Without idempotent “payment APIs,” retries cause double charges. Idempotency is achieved by clients attaching a request ID and servers deduplicating by that ID — the default. By HTTP method, GET / PUT / DELETE are spec-defined idempotent; POST is not, requiring care.
In microservices, event-driven, and retry processing, idempotency is required; bolting it on later is hard, so design from the start.
Decision criteria: choosing consistency level
The core of transaction design is identifying the consistency level needed per business. Demanding strong consistency for all data crashes performance; making everything eventual breaks the business.
The decision axis: “if this data is even briefly inconsistent, will there be financial, legal, or reputational damage?” Money-moving processing, inventory allocation, records subject to taxation or audit can’t tolerate even one cent / one unit drift, so strong consistency is mandatory; compromising here shakes the business itself.
Conversely, “data that works business-wise even with slight drift” like like counts, view counts, recommendations, log aggregations is fine with eventual consistency; applying strong consistency would sacrifice performance and scalability. Asking the business “how would it hurt if this data were a few seconds stale?” and reasoning back is most reliable.

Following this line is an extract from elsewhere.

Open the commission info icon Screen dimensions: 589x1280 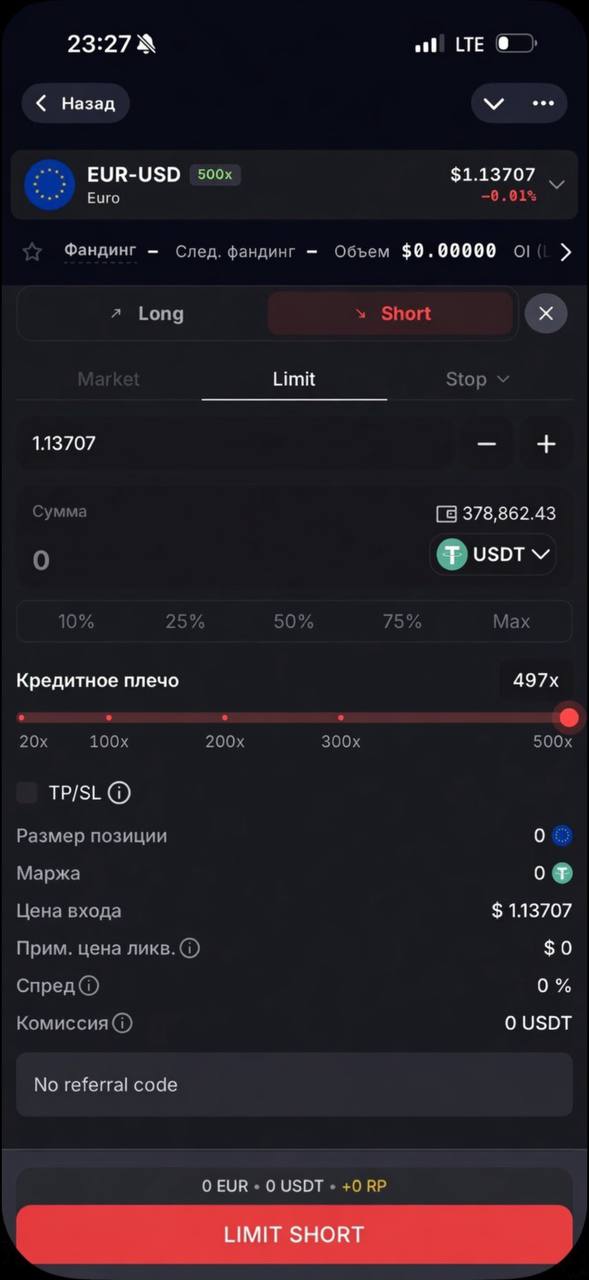(x=122, y=1023)

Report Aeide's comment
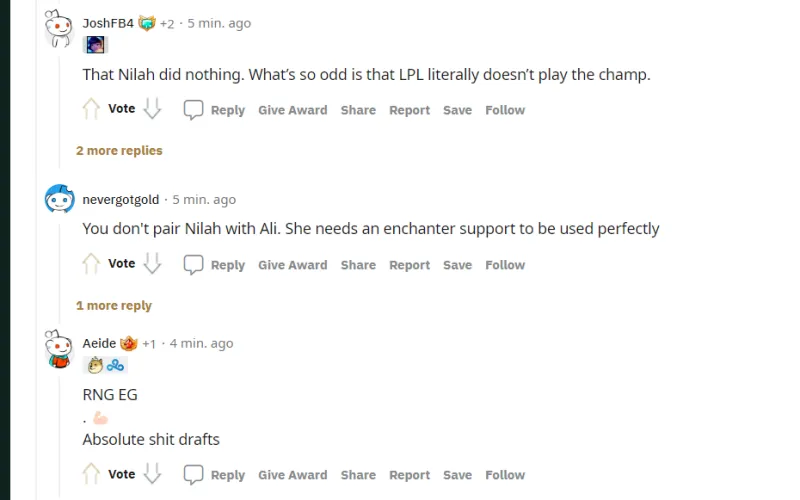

| Business | Required consistency | Reason |
|---|---|---|
| Bank transfers / payments | Strong (ACID) | Drift = financial damage |
| Inventory | Strong or Saga | Overselling = refunds and trust loss |
| Order history | Strong | Tax / audit requirements |
| Likes, view counts | Eventual | Slight drift is harmless |
| Recommendations | Eventual | Stale is OK if working |
| Logs / analytics | Eventual | Scale over real-time |
Strong consistency is a high-cost requirement; limit it to where it’s truly needed.
Data-type × consistency-level ladder
Note: industry rates as of April 2026. Periodic refresh required.
“All strong consistency” is excess and “all eventual” is dangerous; sorting consistency level per data type is the operational core. Typical industry split:
| Data type | Consistency level | Reason | Implementation |
|---|---|---|---|
| Bank balance / payments | Strong (ACID, SERIALIZABLE) | 1-cent drift = damage | 1-DB ACID |
| Orders / inventory allocation | Strong | Overselling = refunds and trust loss | 1-DB ACID or Saga |
| Member registration / auth | Strong | Direct security risk | 1-DB ACID |
| Tax / audit records | Strong + tamper protection | Legal requirement | ACID + WORM |
| Cart info | Mid (READ COMMITTED) | Temporary drift OK | 1-DB TX |
| Likes / view counts | Eventual | Seconds-stale OK | Async aggregation |
| Recommendations | Eventual | Stale is OK if working | Batch recompute |
| Logs / analytics | Eventual | No real-time need | Kafka + DWH |
The isolation-level numeric gate: PostgreSQL’s default READ COMMITTED as the basis, with “only inventory allocation and financial transactions individually elevated to SERIALIZABLE” as the rule. Applying SERIALIZABLE to all tables drops concurrent performance several-fold; limit it to the necessary parts.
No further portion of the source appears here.